ITIL for Telecom Techs

Dear Wiz;
I manage a large workgroup of telecom techs that see ITIL as just a framework for the Service Desk and feel the processes should not apply to them and the work they do (supporting WAN transmission equipment, PBX systems, Base Radio systems, etc...). Are there references to implementing ITIL within a Telecom organization?

Dear ITIL4Tcom (I'm guessing that is a pseudonym, either than or your parents were extraordinarily prescient)

Sorry but your staff have got it right. I've read all five ITIL books and I don't recall a single reference to Base Radio or WAN transmission, but they sure do talk about service desk a lot. Why don't you organise your staff into a service desk team? Then they can use ITIL after all.

Good luck!
The ITIL Wizard

Comments

Enhanced Telecom Operations Map?

Dear Wiz, since they are Telecom techs, should they have a look at eTOM? http://en.wikipedia.org/wiki/Enhanced_Telecom_Operations_Map

Nobody has heard of eTOM

I didn't really consider eTOM. After all nobody has heard of it and everyone has heard of ITIL. The management obviously want ITIL. Who wants to be talking to peers and not be doing ITIL but be doing some other obscure thing? You come across as outmoded, not up with the play. Even worse when reporting to the Board. You can bet they are more likely to have heard of ITIL.

Sometimes IT folk have no grasp of business realities. It's not what you know, it's who knows of you.

Besides eTOM isn't about support, it is about running a telco: supply chains, networks, marketing, all that stuff.

Wicked

You are a wicked, wicked wizard for teasing people so!

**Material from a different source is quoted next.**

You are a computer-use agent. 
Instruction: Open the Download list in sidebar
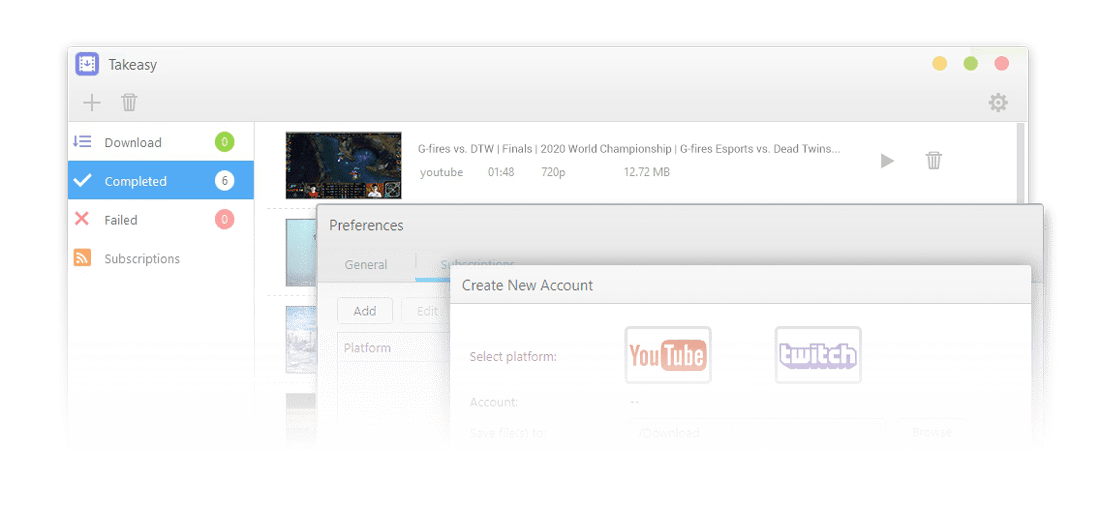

Use of ITIL for Technical Staff

I have been using ITIL as a practitioner, lecturer and consultant for almost 20 years now (39 years in IT). I have been Operations Manager and Data Communications Manager and have worked with many technical oriented staff so please accept this comment from a point of experience. Most technical people do not like ITILbecause it helps to formalise what they do. It in no way seeks to replace their creativity, ingenuity or whole hearted committment to their technical role. What your people are missing is the very simple truth that they are providing a service to a set of customers (users - call them what you will) and that service has to be consistent, repeatable, measurable and add value. ITIL based service management helps to achieve those things. Basically eTOM is a process framework to guide the development and management of key processes within a telecommunications service provider (e.g. BT, Cable & Wireless). There is a similarity in approach between eTOM and ITIL but they should focus on different areas.
To quote from the film "Dune" - "Fear is the mind killer". I believe your team are afraid of ITIL and as such are not willing to even consider that it might help them to deliver a service to their customers that helps them to deliver against business objectives i.e. help your organisation survive in business.

ITIL is for call centers

Dave, the telecoms world is different.

First the technicians are an elite: they are more skilled than most IT operations staff - they are nearer true engineers. They
are more qualified, more professional, went to better schools and are generally better looking.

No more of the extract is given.